(About this exercise)
The line that contains "Inovação (446, 131)" and all lines following it to the end of the data below: set these down exactly, and nothing besides.

Stored records:

========

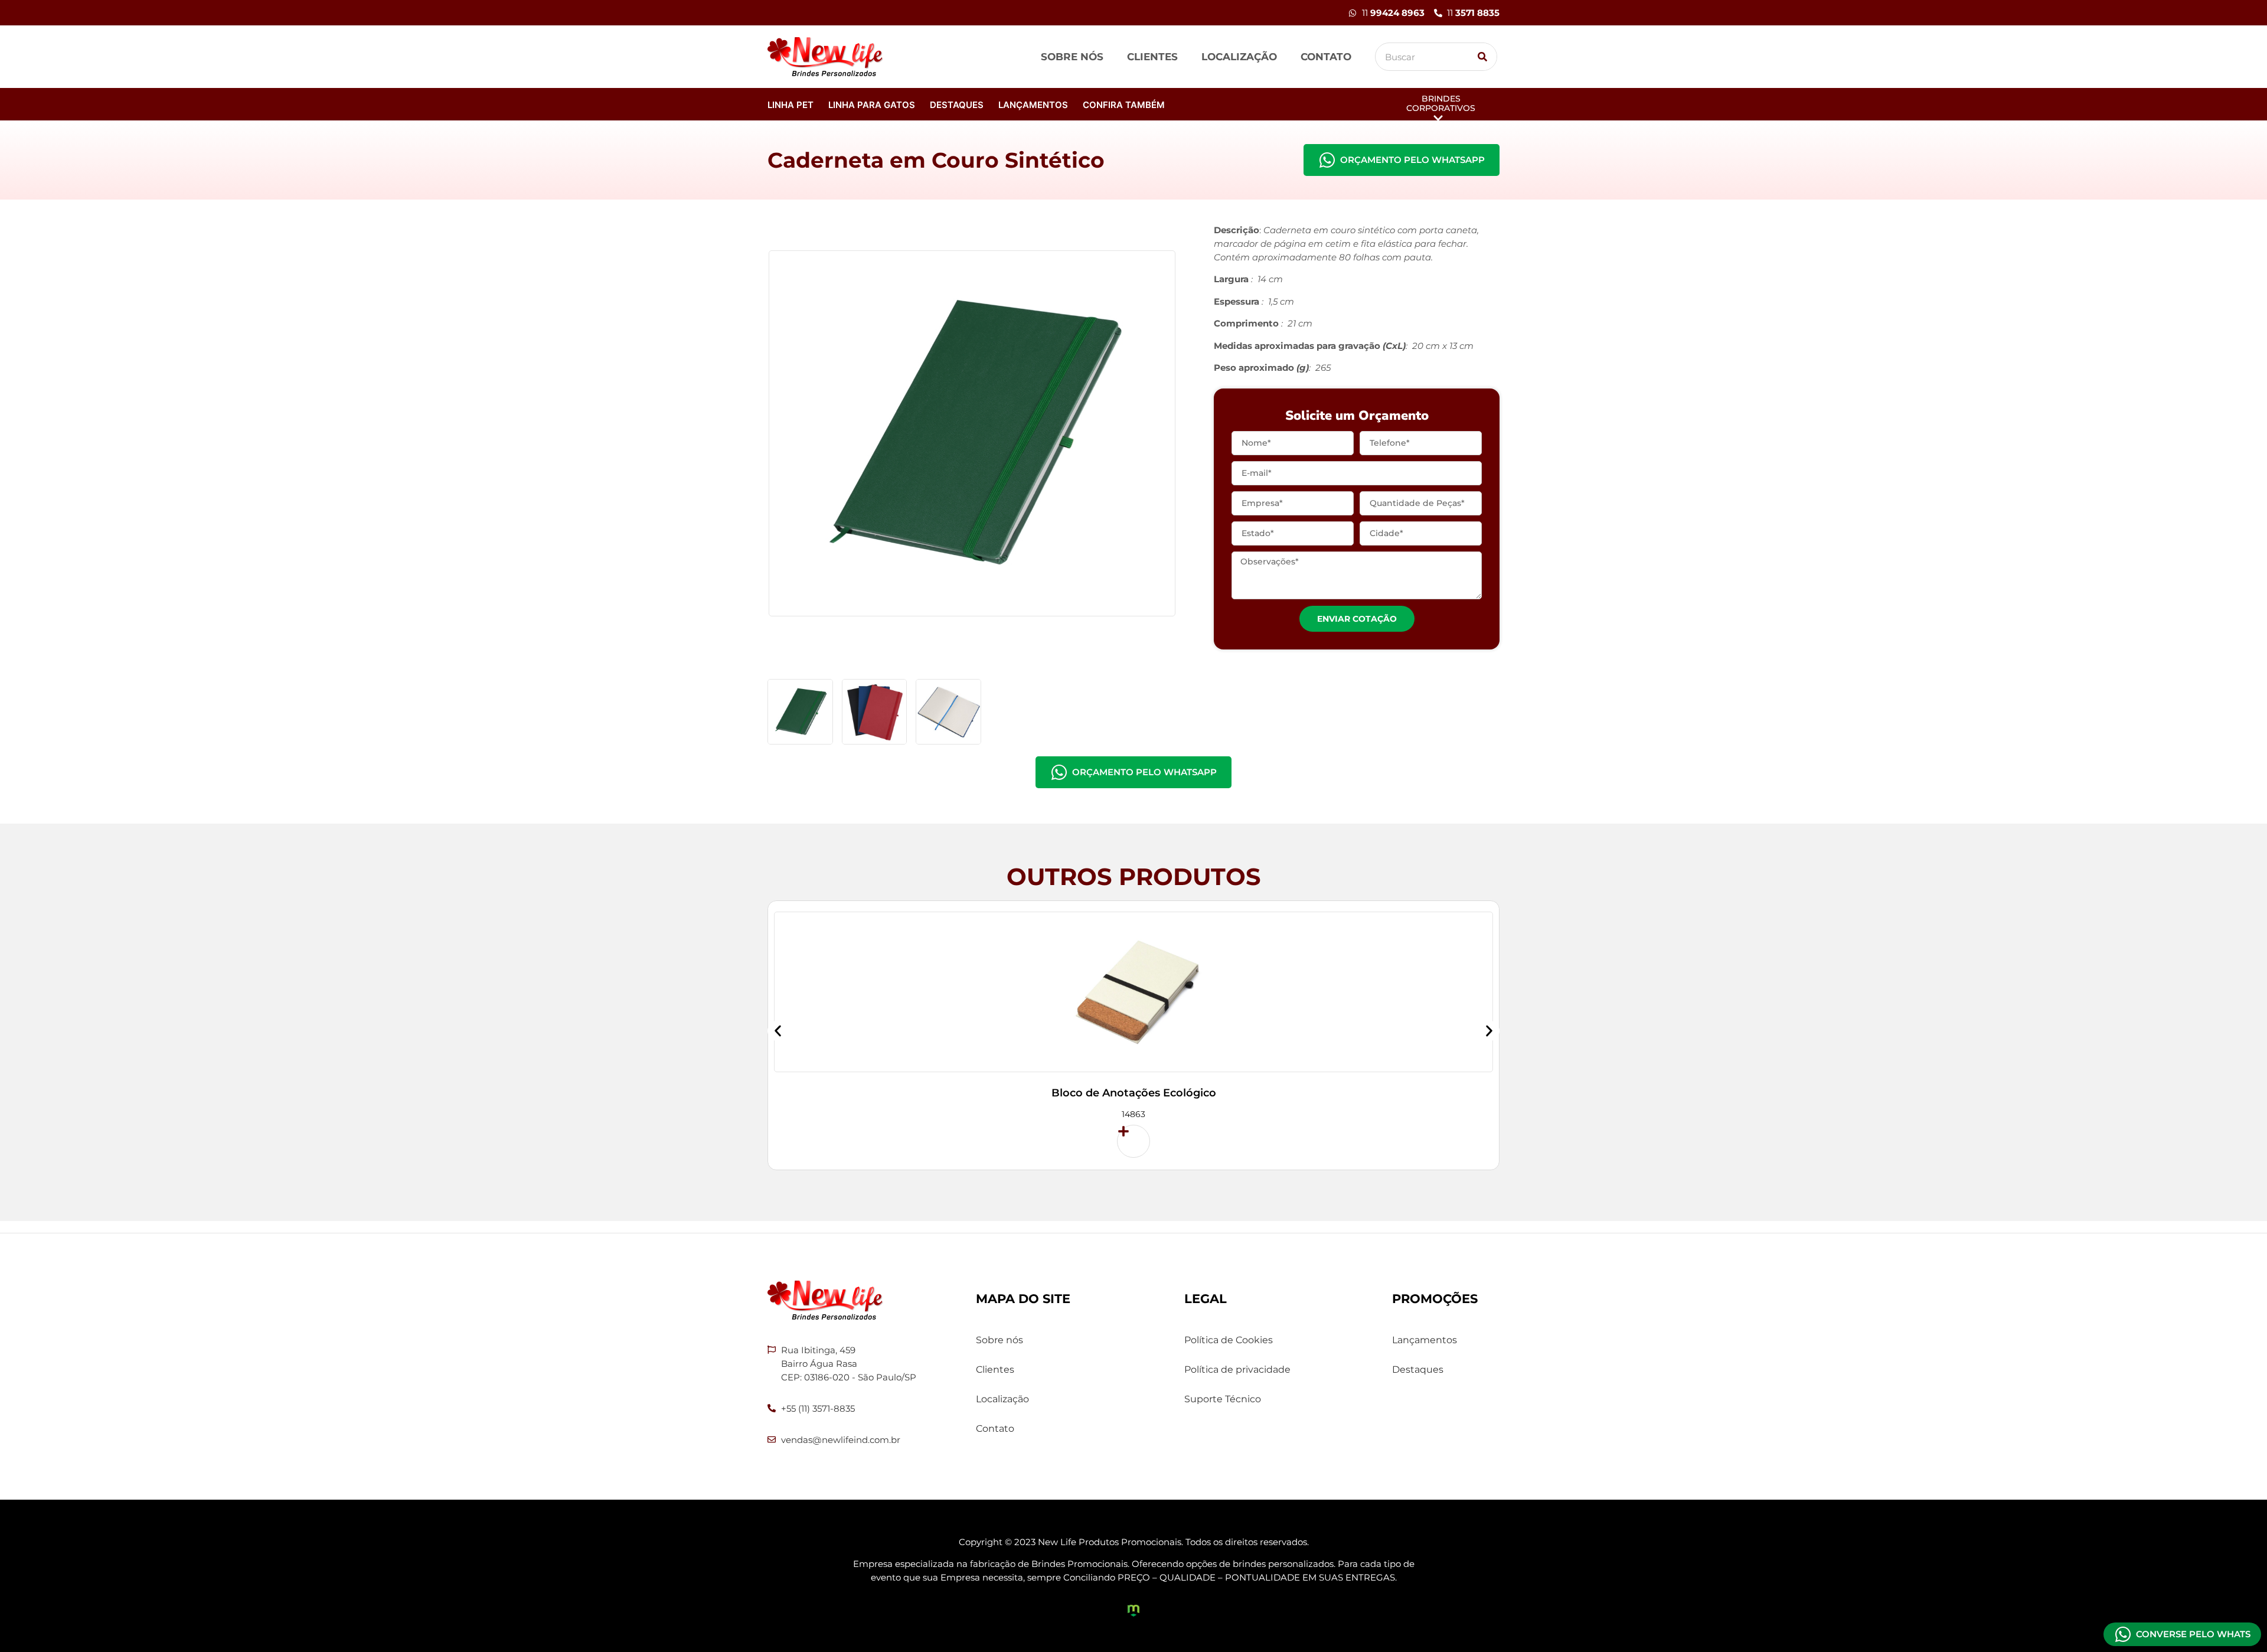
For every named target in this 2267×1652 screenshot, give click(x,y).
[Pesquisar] (1482, 56)
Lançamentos (1033, 104)
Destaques (957, 104)
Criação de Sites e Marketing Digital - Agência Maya (1133, 1611)
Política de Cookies (1228, 1340)
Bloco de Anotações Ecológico (1133, 1092)
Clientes (1152, 57)
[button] (777, 1031)
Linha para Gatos (871, 104)
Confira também (1124, 104)
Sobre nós (1072, 57)
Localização (1239, 57)
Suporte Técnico (1222, 1399)
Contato (1326, 57)
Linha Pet (790, 104)
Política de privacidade (1237, 1369)
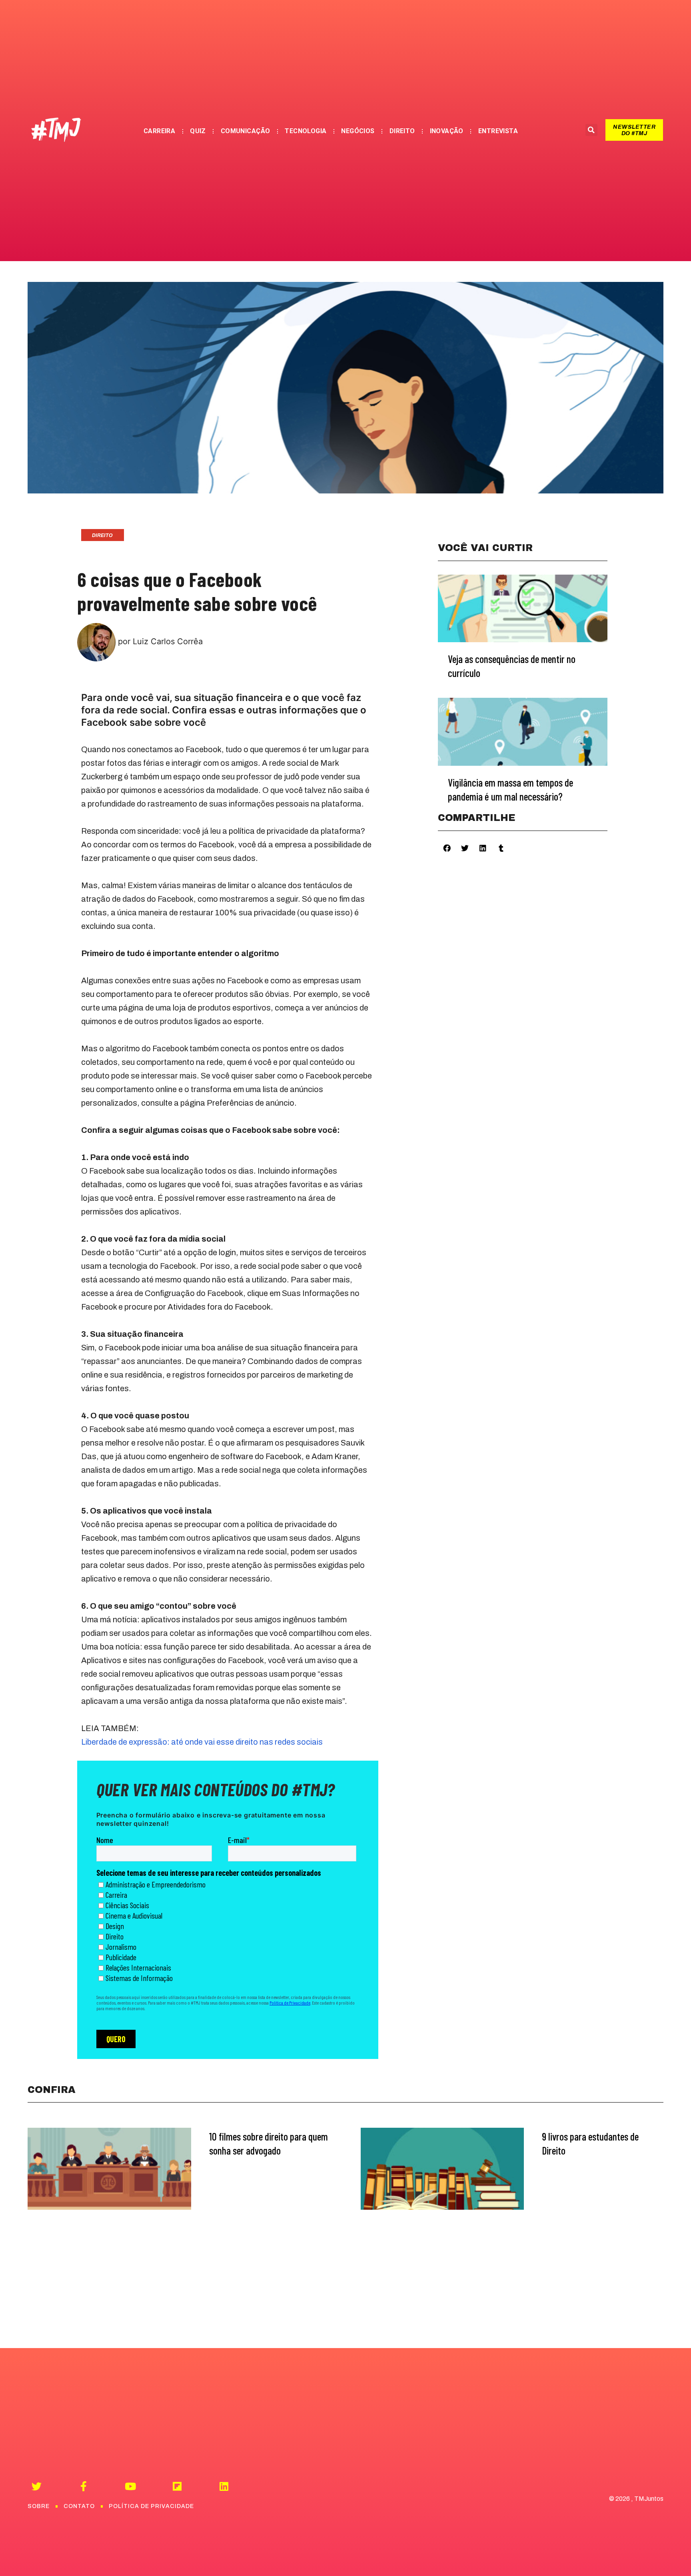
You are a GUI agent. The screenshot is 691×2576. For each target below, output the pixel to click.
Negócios (357, 131)
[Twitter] (37, 2486)
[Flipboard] (177, 2486)
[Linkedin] (224, 2486)
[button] (634, 130)
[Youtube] (130, 2486)
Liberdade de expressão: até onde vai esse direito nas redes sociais (202, 1741)
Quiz (198, 131)
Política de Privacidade (151, 2506)
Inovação (446, 131)
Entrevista (498, 131)
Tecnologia (305, 131)
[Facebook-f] (83, 2486)
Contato (79, 2506)
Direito (402, 131)
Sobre (39, 2506)
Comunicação (245, 131)
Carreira (159, 131)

========

(Task response)
Inovação (446, 131)
Entrevista (498, 131)
Tecnologia (305, 131)
[Facebook-f] (83, 2486)
Contato (79, 2506)
Direito (402, 131)
Sobre (39, 2506)
Comunicação (245, 131)
Carreira (159, 131)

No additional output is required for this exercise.